Translated and Edited by Mike Baker: published by the
Movement for Workers' Councils, London 1990.
Marked up by Jonas Holmgren for the Marxists Internet Archive.
The economic control of the proletariat - what a dreaded spectre this conjures up for so many brave petit-bourgeois - and even for large numbers of the proletariat itself! They forget that the capitalist class exercises its power with the most brutal ruthlessness. History, however, does not revolve around the terrors of the petit-bourgeois, it was and remains a history of class struggles, and for this reason the proletarian class, whose very well-springs of meaningful life are continually threatened, will be compelled to raise itself up against the dictatorship of capital in order that it might establish its own social order, the order of labour, against the resistance of all bourgeois elements. The decisive force necessary for this act must from necessity proceed from the masses of workers who are concentrated in large and middle industry. It is they who will seize hold of the civil power in society, and it is also they to whom will fall the task of laying down the new order which the rest of society, the non-proletarian elements, will have to follow. This cannot be made effective by means of decrees or, still less, with the tip of the bayonet, but must be made reality through the organised activity of the broadest masses of the workers.
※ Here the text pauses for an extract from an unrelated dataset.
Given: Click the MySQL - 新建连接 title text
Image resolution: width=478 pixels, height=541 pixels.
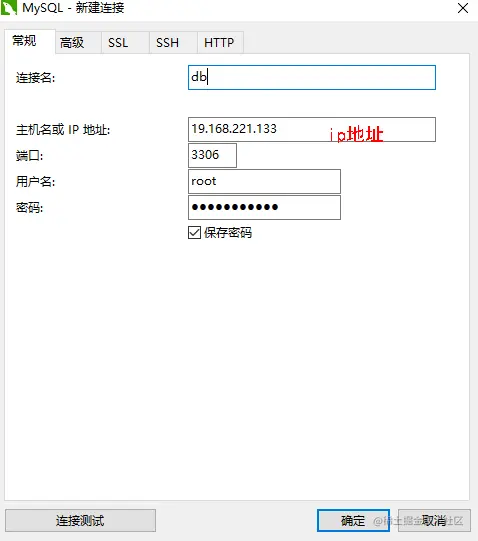Looking at the screenshot, I should tap(73, 8).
The course of revolutionary events in Western Europe will be such that the proletariat takes possession of the factories and other productive establishments and declares them to be social property. In this way the State itself is progressively undermined and finally destroyed. Having achieved this, however, the workers will then have to decide whether they will follow the Russian example and, bowing to the influence of long-established social-democratic doctrines, help to set up a new apparatus of oppression exercised through the State, which will thereafter function as the manager and administrator of production; or, on the other hand, if a communist consciousness among the workers is so strong as to make revolutionary action both possible and necessary, to take the factories and industrial elements forcibly under their own administration, using for this purpose the factory organisations or Councils as the essential organs of their power. Should the latter course occur, then this will only be possible if the principles of communist economy, as sketched in this book, come to form the foundation of the system of social production. By this means the most important part of the total social product will be taken outside the scope of free uncontrolled circulation within the orbit of the market. The lesser remaining part of social production, that of small peasant agriculture, will then be persuaded by the objective conditions themselves to associate itself with collectively organised industry. In this way there would come into being the "economic dictatorship of the proletariat", the strongest weapon of the victorious working-class.
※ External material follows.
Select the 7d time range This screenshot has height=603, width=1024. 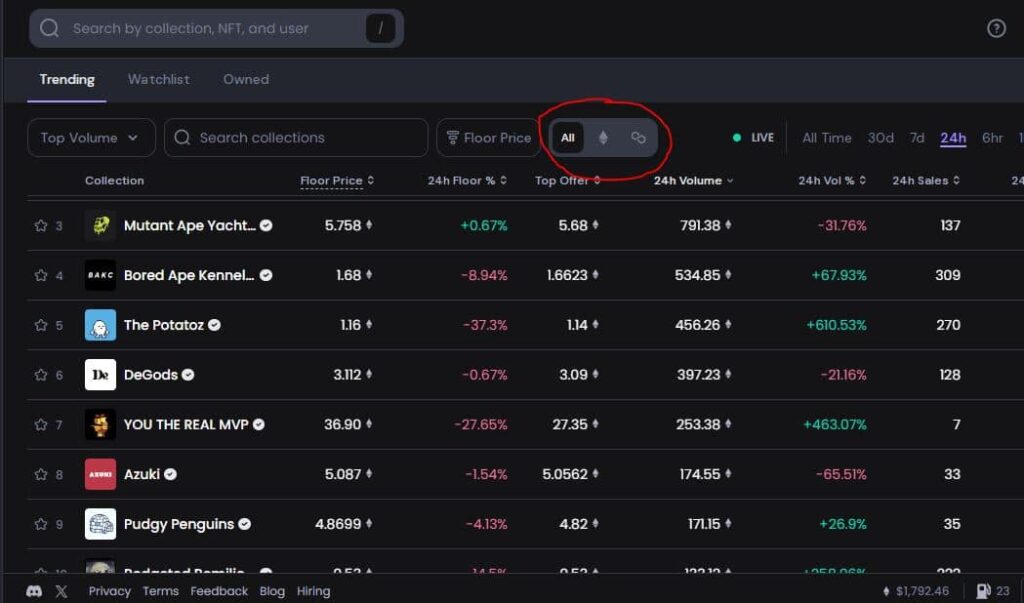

It can be readily perceived that the carrying through of the social revolution in the sphere of the economy is a task which to a considerable extent falls to the system of general social book-keeping. The new economic laws which would then have validity make the fulfilment of this task possible.
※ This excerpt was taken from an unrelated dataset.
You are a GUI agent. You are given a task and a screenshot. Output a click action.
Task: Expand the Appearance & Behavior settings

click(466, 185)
Communist industrial life knows nothing of the circulation of money and has no market. It administers the stream of recorded exchanges by means of the office of social book-keeping (Giro-Centre). By this means all those producers who are not associated with the office of social book-keeping are brought into a situation of negative persuasion. They are unable to procure any raw materials and means of production for their establishments. Should they wish those establishments to continue in industrial activity, then the circulation of their manufactured goods must take place through the exchange control (Giro Centre) established by the OSB. They must subordinate themselves to and participate in the general system of social production and must place that production under the discipline of the general system of control implemented through the prescribed formula (p + c) + L, the instrument through which their production is placed under social control.
By this means socially scattered and fragmented small-scale industry is compelled by purely economic means to bring its production into line with the general proletarian order. The necessary consequence of this will be that industrial establishments of a similar scale and size will. join together in production groups. If for no other reason, this will be necessary in order that the various Average Social Production Times (ASPT's) and the respective Productivity Factors associated with them may be determined, as well as for reasons relating to the planned procurement of materials, etc. This method of group cartelisation, however, need not deprive the small industrial or agricultural establishments in any way of their right to self-administration; on the contrary, practice will show that the organisation of production by the producers themselves will develop in an exemplary way in this sphere also.
It is by this means that the Association of Free and Equal Producers exercises its economic might. It rejects all recognition of the right to exploitation, and excludes from its society each and every element which does not recognise this first principle of communism. Small-scale production, however, is compelled to join itself to the communist system of production. Nevertheless, it is directly by means of this joining that the proletarian economic might transforms itself into its opposite. So soon as the producers themselves take the reigns of management and administration of their industrial establishments into their own hands and place production under social control, by that very act the 'dictatorship' has abolished itself and all producers have become equal members within the great community of their Association.